Personally, I think this is an incredibly well-crafted book. It has touches of Sebald in the way that the narrator—a middle-aged man who is filled with self-loathing, who works a dead-end job in publishing and is trying to recapture his mother’s past—creates a sort of landscape of memories. The date he starts his quest to “resurrect” his mother is All Saints’ Day in 1975, the same day of Pier Paolo Passolini’s murder, an interesting sidenote that many critics have pointed out. It’s a beautifully written book, and I feel that it’s cynicism is one of the reasons that it’s still quite powerful.

Lily Tuck’s bit on this novel is pretty illuminating and helps connect it with the rest of Morante’s oeuvre:

The first time I read Aracoeli, I found it almost pointlessly disturbing and shocking. On rereading it, I still found it disturbing and shocking, but I have also grown to admire it—perhaps because it is so dark and resists any attempt to classify it. In writing this novel, Morante may have knowingly sacrificed clarity and logic in order to express her vision of a chaotic world.

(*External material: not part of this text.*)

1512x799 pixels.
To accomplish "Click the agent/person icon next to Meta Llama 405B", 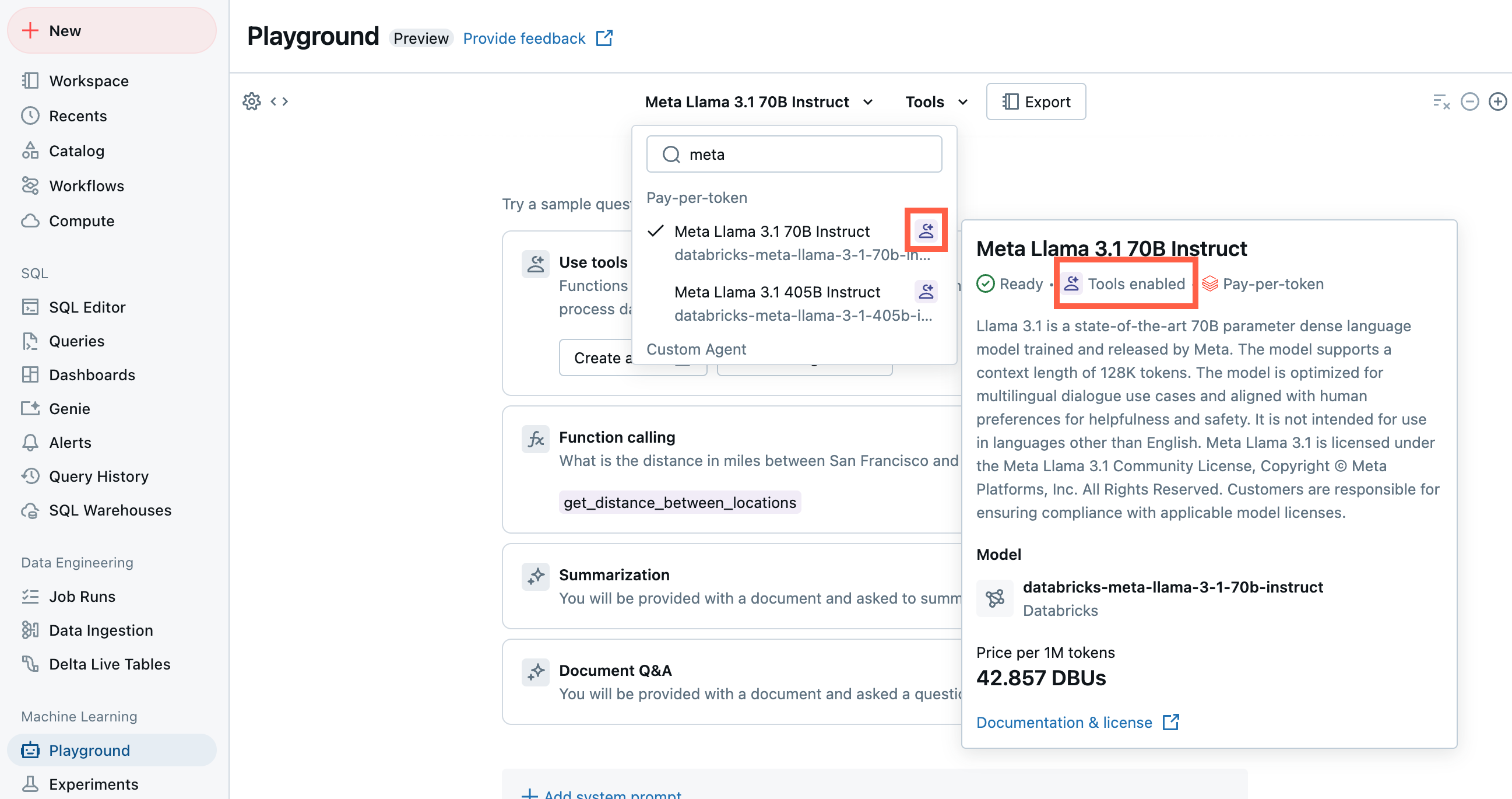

Manuel’s bitter, self-revelatory journey into memory seems almost unjustifiably painful and unnecessary, as does Aracoeli’s transformation from virginal beauty to voracious sexual predator. Yet, at the same time, there is something almost inevitable if one regards Manuel as the last progression in a long chain of lost boys beginning wiht Arturo [Ed. Note: from Arturo’s Island an earlier work of Morante’s.] and continuing with Useppe. These are the boys who once, according to Morante, could save the world but now no longer can. The themes of maternity and identity too are rejected and abandoned, and at the novel’s end—never mind that one may not understand Aracoeli’s experience, her degradation and illness—one is left with the terrifying awareness that nothing matters any longer for the protagonist or, perhaps, for the writer as well.